During the past two weeks, I haven’t worked out much at all. I’ve done a couple of short runs and rides (on my road bike), TRX class three times, some home workout DVDs, and that’s basically it. I initially ate whatever I wanted, too – which turned out to be an embarrassing amount of vegan junk food (I discovered, unfortunately, that there are WAY too many amazingly delicious vegan junk food options on the market!). But after about ten days, I needed to get back to eating more normally. Ten days is definitely the longest I can survive living like that.

I am still a bit out of sorts scheduling-wise. This has been the hardest part of post-race recovery for me. I think I thrive when I’m in a structured routine and not having that these past two weeks has thrown me a bit off-center. My time management is actually worse, even though I would have expected the opposite since I have so much more free time now. I’ll be glad to get back on a normal schedule next week.

Now that the Ironman is over, I’ve started planning out my 2016 season. Choosing races is always so much fun!

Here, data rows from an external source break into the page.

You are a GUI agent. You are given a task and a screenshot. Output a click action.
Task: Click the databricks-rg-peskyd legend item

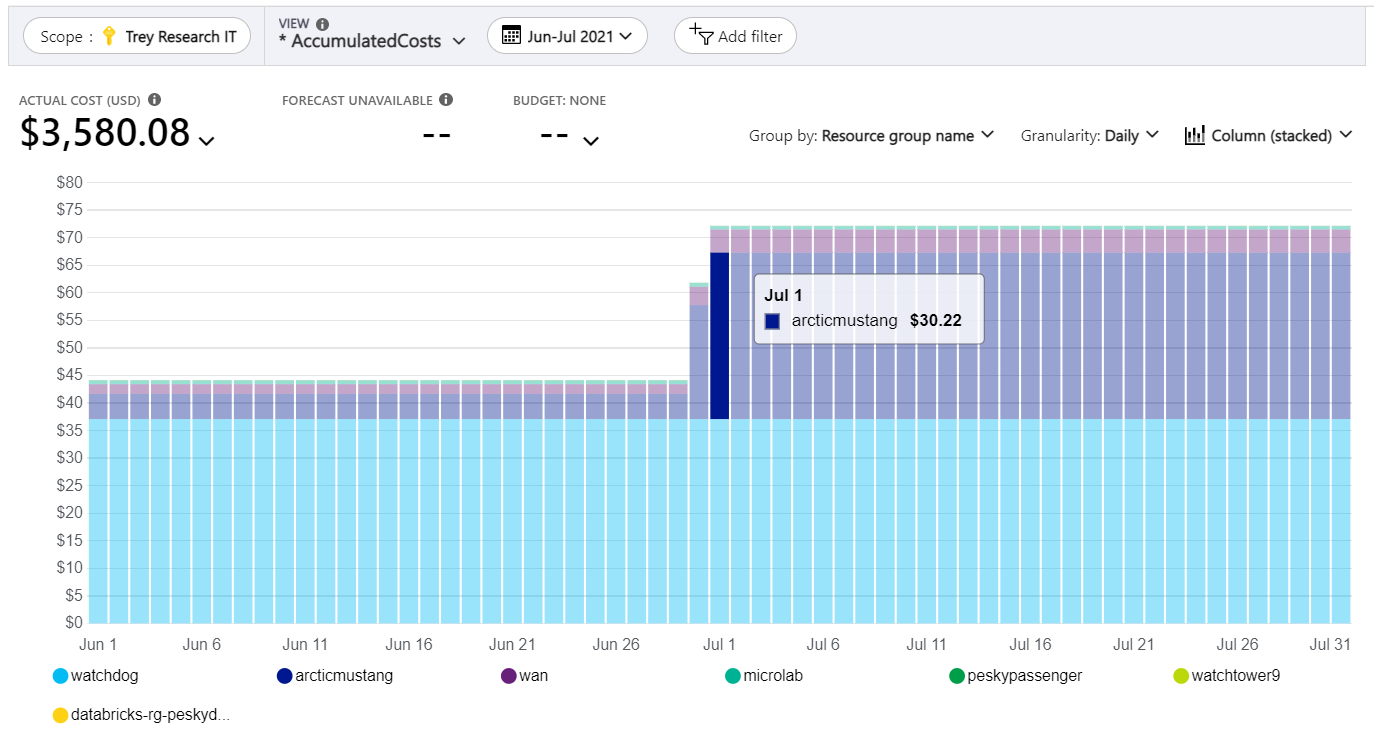(x=141, y=715)
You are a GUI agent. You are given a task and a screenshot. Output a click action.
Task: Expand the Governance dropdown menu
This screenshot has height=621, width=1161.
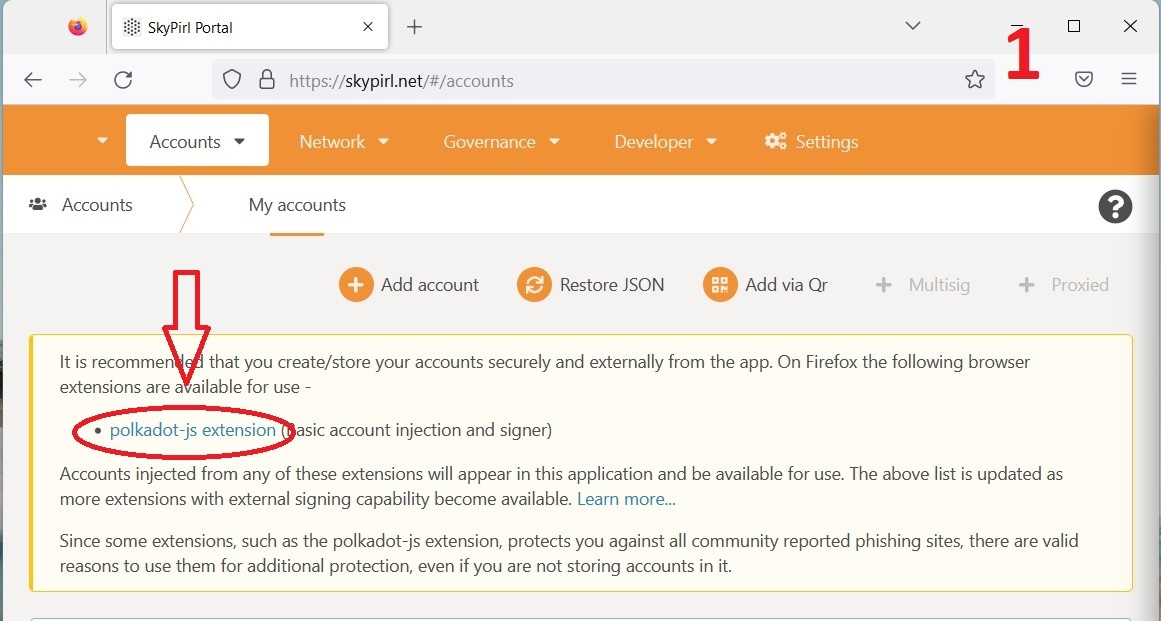pyautogui.click(x=501, y=141)
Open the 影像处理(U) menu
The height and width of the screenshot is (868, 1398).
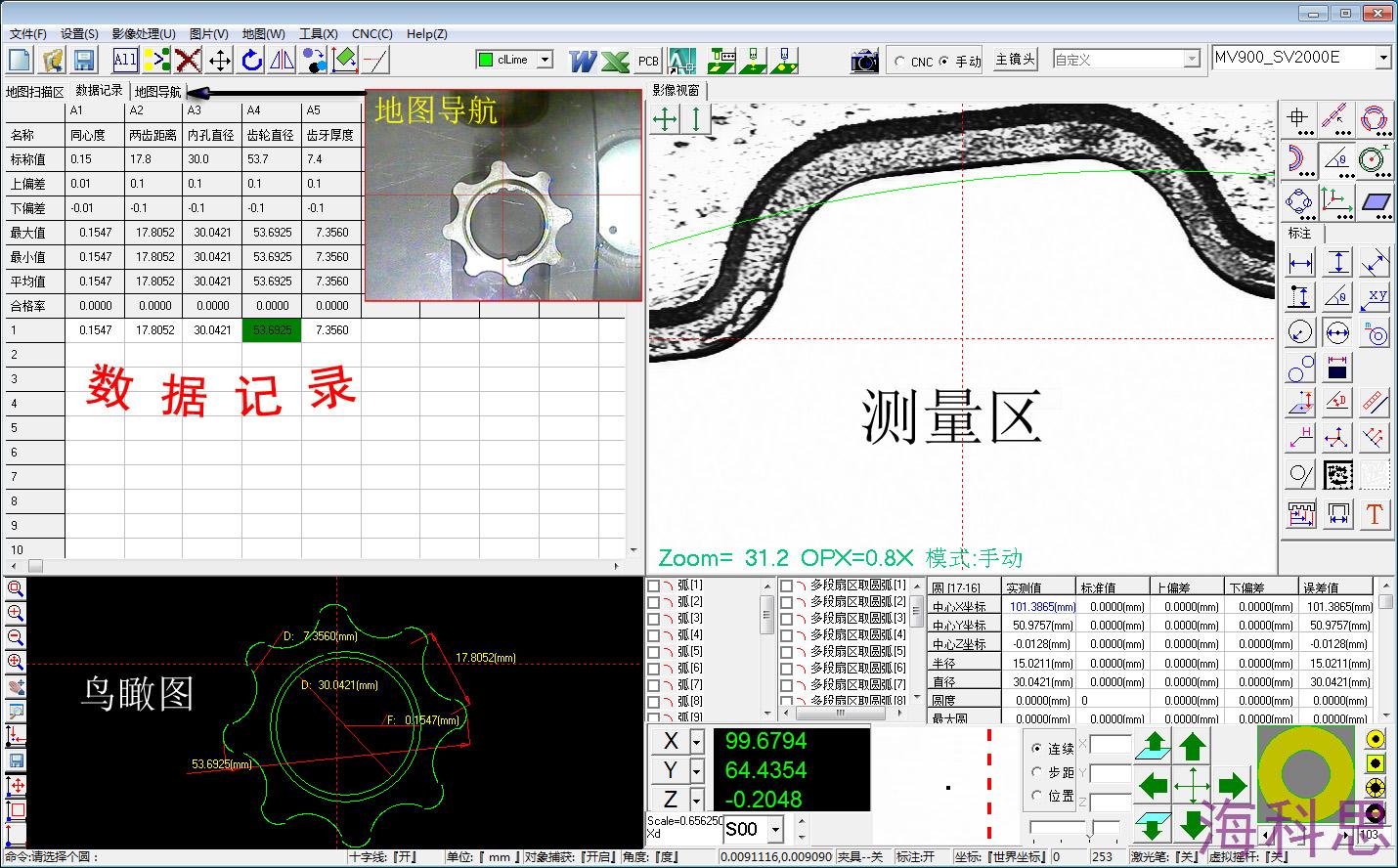(x=144, y=33)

As I’ve already mentioned, I’ll be running the L.A. Marathon in February. This will be my 6th stand-alone marathon. I’m excited to focus on running for a while, although I am somewhat nervous about the hamstring holding up. We shall see how that goes.

My first tri of the season will be Rev3 Knoxville (half) in May and then I’ll be racing Toughman Tupper Lake Tinman in June. My “A” race of the season will be Mont Tremblant on August 21st. These will all be new races for me and I’m so excited to experience them for the first time.

I may add a local half marathon or ten miler in the spring, depending on scheduling, and I’d like to go back to Team HPB tri camp in Tucson, as well. It’s always so tricky to fit everything in!

I’m actually super excited about Tinman, which jumped out at me because I spent many childhood summers vacationing in Tupper Lake, New York.

Tupper Lake, NY, circa summer 1988? (age 7?). In my mind, that was a beautiful sandcastle.
I’ll be swimming in that water at Tinman.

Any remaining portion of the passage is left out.